EXERCISE GOAL —
Print nothing but the lines below starting at the line that holds "Task: Open the chat support bubble icon" and ending at the line that holds "Given: Click The Naked Gun poster thumbnail", including both, each exactly as written.

──────

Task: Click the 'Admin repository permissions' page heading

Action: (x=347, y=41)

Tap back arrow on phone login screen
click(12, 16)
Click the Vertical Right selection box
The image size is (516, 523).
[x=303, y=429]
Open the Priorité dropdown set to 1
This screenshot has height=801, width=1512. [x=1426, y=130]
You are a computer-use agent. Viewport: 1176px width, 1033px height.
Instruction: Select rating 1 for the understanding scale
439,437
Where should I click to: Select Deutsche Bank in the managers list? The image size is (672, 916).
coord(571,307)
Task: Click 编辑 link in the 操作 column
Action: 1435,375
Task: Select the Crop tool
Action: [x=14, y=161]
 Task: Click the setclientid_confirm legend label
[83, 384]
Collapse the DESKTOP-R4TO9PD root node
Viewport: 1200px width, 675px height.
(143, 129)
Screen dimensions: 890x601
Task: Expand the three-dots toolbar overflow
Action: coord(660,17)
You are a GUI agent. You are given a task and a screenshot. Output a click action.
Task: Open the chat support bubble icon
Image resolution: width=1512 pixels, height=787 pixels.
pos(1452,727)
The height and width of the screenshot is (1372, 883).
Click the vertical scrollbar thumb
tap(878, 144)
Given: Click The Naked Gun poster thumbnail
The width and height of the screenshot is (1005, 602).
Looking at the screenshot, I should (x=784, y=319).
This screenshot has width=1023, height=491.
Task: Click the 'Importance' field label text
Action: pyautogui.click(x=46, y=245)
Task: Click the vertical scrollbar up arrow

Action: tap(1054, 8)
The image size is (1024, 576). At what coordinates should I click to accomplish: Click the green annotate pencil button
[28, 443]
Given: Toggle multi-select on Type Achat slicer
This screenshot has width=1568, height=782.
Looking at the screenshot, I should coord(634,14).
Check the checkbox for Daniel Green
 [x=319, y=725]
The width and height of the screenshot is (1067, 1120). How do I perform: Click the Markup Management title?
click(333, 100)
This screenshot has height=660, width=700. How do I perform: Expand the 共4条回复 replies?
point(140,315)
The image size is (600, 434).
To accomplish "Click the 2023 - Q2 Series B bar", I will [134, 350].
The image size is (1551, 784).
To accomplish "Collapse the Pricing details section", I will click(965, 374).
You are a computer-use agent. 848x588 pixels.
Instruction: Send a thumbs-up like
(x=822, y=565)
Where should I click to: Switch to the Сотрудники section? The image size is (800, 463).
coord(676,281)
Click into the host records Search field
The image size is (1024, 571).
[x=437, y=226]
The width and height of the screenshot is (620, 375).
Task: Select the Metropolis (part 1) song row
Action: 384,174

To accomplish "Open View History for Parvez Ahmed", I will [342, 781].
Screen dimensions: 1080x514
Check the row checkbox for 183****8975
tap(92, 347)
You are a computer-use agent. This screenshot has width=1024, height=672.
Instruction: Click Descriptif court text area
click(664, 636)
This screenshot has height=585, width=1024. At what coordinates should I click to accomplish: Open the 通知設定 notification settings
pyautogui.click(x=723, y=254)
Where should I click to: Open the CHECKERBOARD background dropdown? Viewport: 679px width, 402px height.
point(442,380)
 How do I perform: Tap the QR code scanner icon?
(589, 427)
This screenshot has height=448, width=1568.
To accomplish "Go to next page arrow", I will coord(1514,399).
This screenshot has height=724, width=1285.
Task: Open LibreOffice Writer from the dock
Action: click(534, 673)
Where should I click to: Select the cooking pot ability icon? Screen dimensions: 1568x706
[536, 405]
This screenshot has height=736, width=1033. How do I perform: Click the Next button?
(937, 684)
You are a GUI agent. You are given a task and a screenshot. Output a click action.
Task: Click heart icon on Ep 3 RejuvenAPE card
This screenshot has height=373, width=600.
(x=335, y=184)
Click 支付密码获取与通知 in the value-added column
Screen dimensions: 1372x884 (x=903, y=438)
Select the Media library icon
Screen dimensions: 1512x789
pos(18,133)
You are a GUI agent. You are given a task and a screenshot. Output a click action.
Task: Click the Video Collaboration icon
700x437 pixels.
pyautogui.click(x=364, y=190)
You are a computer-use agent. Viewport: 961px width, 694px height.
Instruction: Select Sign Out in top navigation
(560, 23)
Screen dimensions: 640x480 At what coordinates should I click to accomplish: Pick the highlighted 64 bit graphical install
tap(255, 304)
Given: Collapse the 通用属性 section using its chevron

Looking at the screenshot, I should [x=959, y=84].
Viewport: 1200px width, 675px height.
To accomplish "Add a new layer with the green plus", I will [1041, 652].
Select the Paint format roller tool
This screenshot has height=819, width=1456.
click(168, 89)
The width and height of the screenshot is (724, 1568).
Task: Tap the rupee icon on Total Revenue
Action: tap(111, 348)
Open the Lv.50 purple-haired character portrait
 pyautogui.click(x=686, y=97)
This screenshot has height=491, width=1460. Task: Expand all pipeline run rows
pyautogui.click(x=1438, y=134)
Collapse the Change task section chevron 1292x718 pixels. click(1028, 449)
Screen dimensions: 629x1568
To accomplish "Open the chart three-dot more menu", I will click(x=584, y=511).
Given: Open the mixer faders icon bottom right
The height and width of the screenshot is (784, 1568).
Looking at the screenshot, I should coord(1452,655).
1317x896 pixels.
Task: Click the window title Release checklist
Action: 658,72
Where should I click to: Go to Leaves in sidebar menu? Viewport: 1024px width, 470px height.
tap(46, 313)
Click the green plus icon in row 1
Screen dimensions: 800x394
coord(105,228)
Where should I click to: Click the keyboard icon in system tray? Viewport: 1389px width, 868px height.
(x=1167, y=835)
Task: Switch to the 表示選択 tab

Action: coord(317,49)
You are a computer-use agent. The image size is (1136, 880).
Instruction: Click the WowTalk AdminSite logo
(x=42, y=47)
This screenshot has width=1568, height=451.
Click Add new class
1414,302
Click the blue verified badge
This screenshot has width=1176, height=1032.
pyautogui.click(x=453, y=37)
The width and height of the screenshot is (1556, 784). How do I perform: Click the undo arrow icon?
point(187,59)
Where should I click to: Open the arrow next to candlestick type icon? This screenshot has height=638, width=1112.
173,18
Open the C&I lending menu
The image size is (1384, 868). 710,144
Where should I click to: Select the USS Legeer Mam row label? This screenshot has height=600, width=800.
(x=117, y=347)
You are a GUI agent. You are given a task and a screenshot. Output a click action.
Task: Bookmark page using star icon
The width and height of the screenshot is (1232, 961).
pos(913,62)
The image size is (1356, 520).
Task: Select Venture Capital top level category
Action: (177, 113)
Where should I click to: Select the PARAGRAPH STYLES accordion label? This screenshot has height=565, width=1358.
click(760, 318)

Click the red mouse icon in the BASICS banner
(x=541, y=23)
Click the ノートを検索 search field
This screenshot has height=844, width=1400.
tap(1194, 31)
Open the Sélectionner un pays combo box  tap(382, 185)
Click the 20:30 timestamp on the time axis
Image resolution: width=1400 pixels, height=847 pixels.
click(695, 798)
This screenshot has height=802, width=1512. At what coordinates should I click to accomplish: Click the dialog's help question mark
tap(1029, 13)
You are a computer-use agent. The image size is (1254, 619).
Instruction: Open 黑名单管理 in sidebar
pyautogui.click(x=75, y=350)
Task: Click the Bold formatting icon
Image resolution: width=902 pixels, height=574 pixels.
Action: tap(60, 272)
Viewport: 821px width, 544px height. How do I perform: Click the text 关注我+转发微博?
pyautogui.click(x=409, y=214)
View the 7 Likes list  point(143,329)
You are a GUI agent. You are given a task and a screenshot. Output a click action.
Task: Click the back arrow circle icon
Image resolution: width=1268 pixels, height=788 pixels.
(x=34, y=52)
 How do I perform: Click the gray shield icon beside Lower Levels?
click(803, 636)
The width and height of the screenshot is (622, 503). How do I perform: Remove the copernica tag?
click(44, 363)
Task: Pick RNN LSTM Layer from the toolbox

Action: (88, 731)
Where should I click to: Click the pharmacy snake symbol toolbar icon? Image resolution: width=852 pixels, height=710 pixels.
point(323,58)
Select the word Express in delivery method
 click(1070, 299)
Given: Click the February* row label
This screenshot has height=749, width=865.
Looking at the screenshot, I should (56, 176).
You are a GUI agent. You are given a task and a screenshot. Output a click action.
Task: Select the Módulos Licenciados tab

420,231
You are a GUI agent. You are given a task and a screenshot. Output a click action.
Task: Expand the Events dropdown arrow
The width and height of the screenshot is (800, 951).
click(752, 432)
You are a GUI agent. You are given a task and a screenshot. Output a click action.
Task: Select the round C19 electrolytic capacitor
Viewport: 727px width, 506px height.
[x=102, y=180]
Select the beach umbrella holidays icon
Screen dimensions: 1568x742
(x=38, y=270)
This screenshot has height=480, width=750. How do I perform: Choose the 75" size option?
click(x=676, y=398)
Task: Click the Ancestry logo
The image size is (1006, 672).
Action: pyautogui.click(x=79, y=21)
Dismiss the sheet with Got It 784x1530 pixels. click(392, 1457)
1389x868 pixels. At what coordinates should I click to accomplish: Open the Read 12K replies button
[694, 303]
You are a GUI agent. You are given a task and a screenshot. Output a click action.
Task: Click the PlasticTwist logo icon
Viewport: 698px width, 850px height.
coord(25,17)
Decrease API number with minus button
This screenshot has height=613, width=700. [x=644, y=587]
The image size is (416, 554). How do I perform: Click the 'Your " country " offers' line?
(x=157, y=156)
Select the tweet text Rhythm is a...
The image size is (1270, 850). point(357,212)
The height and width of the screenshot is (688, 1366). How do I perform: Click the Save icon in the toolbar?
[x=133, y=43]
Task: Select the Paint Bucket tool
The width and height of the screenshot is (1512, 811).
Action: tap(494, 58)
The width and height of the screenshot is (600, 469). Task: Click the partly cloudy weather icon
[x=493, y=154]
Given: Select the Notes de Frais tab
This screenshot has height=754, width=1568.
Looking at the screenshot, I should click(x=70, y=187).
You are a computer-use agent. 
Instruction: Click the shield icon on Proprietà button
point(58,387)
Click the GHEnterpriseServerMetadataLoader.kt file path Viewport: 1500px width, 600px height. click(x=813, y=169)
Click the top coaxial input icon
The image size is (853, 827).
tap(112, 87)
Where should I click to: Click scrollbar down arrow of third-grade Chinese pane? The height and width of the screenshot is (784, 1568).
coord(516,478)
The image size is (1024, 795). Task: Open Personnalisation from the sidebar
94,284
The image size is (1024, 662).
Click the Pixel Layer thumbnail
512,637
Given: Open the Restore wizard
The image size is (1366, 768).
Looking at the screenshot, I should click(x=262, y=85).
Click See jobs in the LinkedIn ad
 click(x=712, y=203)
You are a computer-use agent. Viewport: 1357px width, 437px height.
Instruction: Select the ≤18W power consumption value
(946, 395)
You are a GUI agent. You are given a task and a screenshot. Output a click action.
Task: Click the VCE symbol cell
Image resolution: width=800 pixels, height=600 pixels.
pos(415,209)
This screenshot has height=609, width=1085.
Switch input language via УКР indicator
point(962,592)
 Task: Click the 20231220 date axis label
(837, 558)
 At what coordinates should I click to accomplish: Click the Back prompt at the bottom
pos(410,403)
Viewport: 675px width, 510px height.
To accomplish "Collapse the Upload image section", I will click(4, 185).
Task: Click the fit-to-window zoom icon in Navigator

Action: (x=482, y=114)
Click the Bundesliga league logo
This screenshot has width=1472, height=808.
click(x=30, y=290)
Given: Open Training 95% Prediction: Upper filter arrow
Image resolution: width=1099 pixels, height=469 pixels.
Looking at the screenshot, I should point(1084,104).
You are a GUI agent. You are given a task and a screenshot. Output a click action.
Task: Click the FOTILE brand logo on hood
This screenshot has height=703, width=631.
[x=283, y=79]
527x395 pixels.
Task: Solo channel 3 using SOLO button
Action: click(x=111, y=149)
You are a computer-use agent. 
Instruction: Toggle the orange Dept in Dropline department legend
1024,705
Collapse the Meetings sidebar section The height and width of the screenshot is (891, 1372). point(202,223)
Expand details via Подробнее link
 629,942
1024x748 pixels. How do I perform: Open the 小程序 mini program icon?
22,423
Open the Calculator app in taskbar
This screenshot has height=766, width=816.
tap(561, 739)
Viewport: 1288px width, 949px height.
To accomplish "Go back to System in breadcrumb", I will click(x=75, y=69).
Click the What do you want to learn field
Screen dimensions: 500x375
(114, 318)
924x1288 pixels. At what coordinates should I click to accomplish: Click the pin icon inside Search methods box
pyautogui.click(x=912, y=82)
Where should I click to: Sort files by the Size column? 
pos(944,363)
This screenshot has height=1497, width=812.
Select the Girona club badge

──────

WRITTEN RESPONSE —
Task: Open the chat support bubble icon
Image resolution: width=1512 pixels, height=787 pixels.
pos(1452,727)
The height and width of the screenshot is (1372, 883).
Click the vertical scrollbar thumb
tap(878, 144)
Given: Click The Naked Gun poster thumbnail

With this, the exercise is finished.